╔══

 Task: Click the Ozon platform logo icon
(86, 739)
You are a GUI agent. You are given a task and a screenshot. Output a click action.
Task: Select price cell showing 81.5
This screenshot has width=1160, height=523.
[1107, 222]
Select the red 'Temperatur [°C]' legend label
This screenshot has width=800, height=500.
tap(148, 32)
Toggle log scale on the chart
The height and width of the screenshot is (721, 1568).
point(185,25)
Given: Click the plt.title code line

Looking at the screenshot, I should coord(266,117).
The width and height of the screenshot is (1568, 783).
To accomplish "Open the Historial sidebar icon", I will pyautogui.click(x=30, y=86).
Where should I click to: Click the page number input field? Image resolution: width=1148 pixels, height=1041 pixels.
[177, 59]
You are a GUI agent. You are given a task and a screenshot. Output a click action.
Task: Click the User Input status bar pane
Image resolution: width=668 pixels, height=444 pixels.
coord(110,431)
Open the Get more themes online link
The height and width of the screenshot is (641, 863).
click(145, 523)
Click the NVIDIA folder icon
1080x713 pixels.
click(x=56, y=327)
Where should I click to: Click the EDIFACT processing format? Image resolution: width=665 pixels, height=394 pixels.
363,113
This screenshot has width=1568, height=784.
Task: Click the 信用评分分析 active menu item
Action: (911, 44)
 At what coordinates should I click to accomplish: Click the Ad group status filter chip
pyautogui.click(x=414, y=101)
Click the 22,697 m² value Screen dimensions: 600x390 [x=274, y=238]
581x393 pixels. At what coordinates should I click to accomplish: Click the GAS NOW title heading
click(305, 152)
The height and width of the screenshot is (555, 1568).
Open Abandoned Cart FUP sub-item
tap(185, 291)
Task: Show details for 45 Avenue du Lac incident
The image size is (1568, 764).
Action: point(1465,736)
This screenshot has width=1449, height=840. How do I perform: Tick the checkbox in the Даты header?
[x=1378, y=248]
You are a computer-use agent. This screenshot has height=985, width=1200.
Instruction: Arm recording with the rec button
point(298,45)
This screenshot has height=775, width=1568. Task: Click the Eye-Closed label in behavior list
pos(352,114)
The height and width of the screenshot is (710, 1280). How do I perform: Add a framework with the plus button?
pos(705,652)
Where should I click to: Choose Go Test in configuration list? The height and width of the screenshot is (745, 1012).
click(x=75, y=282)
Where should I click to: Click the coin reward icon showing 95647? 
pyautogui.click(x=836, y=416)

╚══

• _Given task_:
Write out the entries again, starting with the line containing "581x393 pixels. At" and ending with the line containing "[x=1378, y=248]", both included. Keep every request line unchanged, and increase each coordinate in the answers by 76.

• _Complete response_:
581x393 pixels. At what coordinates should I click to accomplish: Click the GAS NOW title heading
click(381, 228)
The height and width of the screenshot is (555, 1568).
Open Abandoned Cart FUP sub-item
tap(261, 367)
Task: Show details for 45 Avenue du Lac incident
The image size is (1568, 764).
Action: point(1541,812)
This screenshot has width=1449, height=840. How do I perform: Tick the checkbox in the Даты header?
[x=1454, y=324]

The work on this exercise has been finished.